Among the entries below, one line contains "parameters profile dropdown" and another contains "The image size is (820, 343).". Transcribe those two lines and every line between them, exactly.

◆ TASK DATA:
====

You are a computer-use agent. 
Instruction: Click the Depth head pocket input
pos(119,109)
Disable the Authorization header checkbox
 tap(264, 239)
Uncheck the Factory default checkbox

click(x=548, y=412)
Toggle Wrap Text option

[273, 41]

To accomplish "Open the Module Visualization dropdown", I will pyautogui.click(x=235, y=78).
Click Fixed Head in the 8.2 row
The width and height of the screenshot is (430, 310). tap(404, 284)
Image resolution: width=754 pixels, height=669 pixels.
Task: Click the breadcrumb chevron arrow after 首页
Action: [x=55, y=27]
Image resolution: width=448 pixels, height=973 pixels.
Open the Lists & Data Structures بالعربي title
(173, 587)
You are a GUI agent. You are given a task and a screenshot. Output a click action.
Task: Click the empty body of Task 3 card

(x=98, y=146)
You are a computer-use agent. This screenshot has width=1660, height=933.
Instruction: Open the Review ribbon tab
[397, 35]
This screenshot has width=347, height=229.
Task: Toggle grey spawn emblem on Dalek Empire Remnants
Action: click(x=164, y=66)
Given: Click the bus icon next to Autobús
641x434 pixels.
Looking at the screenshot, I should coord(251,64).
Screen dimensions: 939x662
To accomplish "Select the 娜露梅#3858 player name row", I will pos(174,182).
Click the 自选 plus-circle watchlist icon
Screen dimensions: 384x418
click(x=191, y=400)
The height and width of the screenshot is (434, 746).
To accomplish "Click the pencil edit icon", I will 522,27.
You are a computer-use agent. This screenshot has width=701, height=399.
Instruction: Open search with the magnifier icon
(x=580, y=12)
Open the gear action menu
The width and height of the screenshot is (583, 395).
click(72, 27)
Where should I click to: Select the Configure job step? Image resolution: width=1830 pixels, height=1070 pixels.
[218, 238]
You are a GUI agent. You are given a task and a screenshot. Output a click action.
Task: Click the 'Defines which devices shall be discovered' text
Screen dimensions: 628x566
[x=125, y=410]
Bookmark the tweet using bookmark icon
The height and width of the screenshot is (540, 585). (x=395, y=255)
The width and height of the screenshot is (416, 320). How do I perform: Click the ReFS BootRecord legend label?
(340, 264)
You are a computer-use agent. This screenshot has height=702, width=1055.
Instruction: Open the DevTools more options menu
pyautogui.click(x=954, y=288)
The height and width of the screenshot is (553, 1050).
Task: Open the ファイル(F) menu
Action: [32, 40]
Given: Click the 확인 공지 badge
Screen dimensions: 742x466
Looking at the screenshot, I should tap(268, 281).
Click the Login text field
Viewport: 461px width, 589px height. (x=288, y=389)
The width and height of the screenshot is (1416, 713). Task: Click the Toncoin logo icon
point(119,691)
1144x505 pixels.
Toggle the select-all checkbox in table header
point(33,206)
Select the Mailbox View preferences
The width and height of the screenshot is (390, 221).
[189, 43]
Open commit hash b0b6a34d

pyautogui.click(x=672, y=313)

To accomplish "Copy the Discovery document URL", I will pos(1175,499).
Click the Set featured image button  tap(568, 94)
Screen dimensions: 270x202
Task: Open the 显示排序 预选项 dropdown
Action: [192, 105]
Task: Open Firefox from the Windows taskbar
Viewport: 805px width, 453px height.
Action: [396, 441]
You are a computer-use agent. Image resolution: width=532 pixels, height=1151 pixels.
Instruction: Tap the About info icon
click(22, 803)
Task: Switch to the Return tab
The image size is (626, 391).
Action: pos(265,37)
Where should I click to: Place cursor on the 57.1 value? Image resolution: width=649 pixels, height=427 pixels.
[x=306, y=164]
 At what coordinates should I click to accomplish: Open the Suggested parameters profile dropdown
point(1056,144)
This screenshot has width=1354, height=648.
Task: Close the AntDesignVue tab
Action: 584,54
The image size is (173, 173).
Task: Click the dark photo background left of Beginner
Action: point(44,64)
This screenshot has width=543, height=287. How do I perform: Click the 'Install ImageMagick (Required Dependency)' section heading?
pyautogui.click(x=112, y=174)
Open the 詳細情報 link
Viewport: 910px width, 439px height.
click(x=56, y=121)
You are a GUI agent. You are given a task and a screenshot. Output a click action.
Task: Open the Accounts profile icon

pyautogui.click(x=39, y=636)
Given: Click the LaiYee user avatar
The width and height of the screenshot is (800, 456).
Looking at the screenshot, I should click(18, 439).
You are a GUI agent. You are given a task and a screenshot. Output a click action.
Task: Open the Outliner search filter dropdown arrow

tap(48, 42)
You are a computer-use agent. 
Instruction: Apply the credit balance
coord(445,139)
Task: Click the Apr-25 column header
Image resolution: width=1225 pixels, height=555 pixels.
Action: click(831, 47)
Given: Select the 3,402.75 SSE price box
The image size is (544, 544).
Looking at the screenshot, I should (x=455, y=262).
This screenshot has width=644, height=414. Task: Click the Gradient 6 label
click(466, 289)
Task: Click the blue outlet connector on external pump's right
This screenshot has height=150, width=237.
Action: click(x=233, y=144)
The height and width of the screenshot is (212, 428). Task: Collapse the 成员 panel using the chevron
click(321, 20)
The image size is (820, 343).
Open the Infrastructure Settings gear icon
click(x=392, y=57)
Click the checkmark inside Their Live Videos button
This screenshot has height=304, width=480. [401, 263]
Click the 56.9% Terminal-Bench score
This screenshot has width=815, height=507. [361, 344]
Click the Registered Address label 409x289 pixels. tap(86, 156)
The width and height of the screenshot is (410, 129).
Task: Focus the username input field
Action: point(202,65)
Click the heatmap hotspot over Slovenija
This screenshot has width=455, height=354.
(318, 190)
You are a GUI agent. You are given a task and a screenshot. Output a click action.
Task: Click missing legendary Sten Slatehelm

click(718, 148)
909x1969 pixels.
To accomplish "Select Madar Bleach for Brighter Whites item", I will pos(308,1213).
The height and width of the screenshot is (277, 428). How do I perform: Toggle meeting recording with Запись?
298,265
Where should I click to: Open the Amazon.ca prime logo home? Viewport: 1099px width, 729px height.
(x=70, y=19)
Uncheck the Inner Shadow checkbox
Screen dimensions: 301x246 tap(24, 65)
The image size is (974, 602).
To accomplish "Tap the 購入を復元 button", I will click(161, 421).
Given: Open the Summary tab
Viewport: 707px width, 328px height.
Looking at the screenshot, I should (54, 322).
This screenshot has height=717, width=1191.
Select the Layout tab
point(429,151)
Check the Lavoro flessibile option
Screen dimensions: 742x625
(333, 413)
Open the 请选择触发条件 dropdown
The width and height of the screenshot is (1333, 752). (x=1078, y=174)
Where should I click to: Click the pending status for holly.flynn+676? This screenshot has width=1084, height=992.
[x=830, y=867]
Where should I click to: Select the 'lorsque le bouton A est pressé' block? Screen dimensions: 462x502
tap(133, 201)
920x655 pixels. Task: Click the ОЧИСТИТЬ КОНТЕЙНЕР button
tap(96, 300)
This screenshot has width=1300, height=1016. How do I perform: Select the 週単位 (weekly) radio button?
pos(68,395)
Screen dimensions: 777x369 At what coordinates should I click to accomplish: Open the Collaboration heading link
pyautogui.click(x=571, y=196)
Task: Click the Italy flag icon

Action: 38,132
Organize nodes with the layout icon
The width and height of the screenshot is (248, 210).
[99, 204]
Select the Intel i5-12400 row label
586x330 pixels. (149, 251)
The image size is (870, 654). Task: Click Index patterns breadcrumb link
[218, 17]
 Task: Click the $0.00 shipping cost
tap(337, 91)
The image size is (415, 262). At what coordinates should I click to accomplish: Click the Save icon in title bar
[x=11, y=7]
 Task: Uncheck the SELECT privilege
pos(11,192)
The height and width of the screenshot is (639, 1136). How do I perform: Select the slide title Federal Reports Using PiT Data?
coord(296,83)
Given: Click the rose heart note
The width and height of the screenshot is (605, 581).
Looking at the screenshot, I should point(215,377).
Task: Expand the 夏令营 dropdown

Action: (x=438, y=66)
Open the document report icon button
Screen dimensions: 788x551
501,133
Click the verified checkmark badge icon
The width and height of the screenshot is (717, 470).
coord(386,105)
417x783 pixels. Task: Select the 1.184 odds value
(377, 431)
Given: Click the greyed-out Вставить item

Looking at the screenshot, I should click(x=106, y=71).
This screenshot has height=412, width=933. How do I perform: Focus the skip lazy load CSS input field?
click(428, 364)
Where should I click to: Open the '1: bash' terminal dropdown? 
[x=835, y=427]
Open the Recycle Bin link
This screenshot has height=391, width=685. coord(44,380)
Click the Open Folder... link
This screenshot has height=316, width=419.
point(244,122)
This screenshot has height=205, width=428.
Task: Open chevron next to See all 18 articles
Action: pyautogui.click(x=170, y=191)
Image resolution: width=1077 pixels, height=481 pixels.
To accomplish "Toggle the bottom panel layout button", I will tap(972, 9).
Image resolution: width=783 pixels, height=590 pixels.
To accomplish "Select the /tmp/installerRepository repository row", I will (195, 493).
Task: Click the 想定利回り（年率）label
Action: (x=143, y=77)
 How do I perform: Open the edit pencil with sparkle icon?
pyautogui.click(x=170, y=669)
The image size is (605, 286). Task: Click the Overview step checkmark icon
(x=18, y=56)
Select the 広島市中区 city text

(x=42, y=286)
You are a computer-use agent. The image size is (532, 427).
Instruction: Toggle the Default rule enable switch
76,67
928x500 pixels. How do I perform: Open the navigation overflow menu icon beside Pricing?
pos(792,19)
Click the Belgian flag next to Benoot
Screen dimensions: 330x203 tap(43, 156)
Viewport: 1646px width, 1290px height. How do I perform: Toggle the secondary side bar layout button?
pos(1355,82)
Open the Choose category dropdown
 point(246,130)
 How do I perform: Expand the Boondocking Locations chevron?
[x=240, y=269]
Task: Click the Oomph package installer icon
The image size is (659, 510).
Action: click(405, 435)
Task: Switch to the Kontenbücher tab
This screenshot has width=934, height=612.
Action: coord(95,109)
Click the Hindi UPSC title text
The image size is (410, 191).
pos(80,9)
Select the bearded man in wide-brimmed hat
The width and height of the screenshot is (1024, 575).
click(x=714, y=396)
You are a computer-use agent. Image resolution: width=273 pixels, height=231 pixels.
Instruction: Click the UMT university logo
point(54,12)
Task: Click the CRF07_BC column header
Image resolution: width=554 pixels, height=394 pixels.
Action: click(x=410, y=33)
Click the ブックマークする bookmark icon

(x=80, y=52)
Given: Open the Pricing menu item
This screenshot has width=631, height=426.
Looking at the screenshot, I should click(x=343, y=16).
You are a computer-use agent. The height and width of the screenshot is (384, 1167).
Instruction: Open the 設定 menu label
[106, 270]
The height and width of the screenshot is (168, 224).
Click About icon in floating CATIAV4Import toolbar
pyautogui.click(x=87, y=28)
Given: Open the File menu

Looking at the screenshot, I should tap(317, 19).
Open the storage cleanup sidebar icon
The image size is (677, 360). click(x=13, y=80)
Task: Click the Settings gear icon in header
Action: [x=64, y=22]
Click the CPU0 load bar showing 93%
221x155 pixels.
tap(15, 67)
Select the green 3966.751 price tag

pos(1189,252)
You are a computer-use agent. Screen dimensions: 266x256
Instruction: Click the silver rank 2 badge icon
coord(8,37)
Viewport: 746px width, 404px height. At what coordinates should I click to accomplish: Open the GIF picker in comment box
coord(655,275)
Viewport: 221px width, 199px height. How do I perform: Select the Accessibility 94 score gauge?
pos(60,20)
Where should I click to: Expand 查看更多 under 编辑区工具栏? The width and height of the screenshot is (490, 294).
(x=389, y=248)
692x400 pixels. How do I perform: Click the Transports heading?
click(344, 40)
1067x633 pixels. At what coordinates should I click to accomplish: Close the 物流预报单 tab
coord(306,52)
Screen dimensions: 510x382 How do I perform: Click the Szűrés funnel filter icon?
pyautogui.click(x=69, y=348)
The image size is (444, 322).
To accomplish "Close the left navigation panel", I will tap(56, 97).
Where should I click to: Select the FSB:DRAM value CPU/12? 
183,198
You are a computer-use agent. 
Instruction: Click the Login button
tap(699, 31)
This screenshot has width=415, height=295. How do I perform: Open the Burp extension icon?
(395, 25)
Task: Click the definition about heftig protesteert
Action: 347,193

====

◆ SOLUTION:
 At what coordinates should I click to accomplish: Open the Suggested parameters profile dropdown
point(1056,144)
This screenshot has width=1354, height=648.
Task: Close the AntDesignVue tab
Action: 584,54
The image size is (173, 173).
Task: Click the dark photo background left of Beginner
Action: point(44,64)
This screenshot has width=543, height=287. How do I perform: Click the 'Install ImageMagick (Required Dependency)' section heading?
pyautogui.click(x=112, y=174)
Open the 詳細情報 link
Viewport: 910px width, 439px height.
click(x=56, y=121)
You are a GUI agent. You are given a task and a screenshot. Output a click action.
Task: Open the Accounts profile icon

pyautogui.click(x=39, y=636)
Given: Click the LaiYee user avatar
The width and height of the screenshot is (800, 456).
Looking at the screenshot, I should click(18, 439).
You are a GUI agent. You are given a task and a screenshot. Output a click action.
Task: Open the Outliner search filter dropdown arrow

tap(48, 42)
You are a computer-use agent. 
Instruction: Apply the credit balance
coord(445,139)
Task: Click the Apr-25 column header
Image resolution: width=1225 pixels, height=555 pixels.
Action: click(831, 47)
Given: Select the 3,402.75 SSE price box
The image size is (544, 544).
Looking at the screenshot, I should (x=455, y=262).
This screenshot has width=644, height=414. Task: Click the Gradient 6 label
click(466, 289)
Task: Click the blue outlet connector on external pump's right
This screenshot has height=150, width=237.
Action: click(x=233, y=144)
The height and width of the screenshot is (212, 428). Task: Collapse the 成员 panel using the chevron
click(321, 20)
The image size is (820, 343).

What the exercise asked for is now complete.